Safe Harbor also trains parents to avoid crisis situations and “to identify at-risk behaviors before they become a life-threatening problem,” said Donna McKinley, the ministry’s director of resource and education.
“We have to stay on top of what our kids are doing, especially in the church. That’s where the kids know they are supposed to talk the talk and walk the walk,” said McKinley, a member of The Church at Brook Hills, Birmingham, in Birmingham Association. “But what I’m seeing in the church is that they have learned how to get around the rules.”
Berry calls the problems facing many of today’s teens an unidentified “suburban epidemic.”
“We want our kids to have it better than we did, but we become who we are as individuals by experiencing trials, tribulations and struggles ... we try to keep our kids from experiencing the very same struggles that made us who we are,” he said. “We tend to get too involved in the kid’s life so that we won’t let them fail.”

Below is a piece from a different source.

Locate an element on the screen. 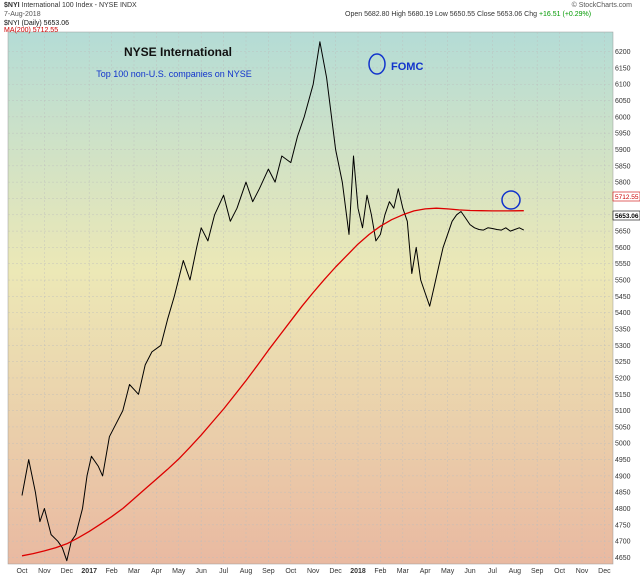  high-label: High is located at coordinates (398, 14).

Berry believes this type of manipulation is not biblical.
“The Bible says, bring up a child in the way he should go, not bring up a child in the way I think they ought to go,” he said. “What we learn in Safe Harbor is how to release our children to God ... and to take our child on a journey to get them to their prodigal-son hog trough so they can then come to their senses. As long as we are in control, then God is not in control, and God doesn’t get them there.”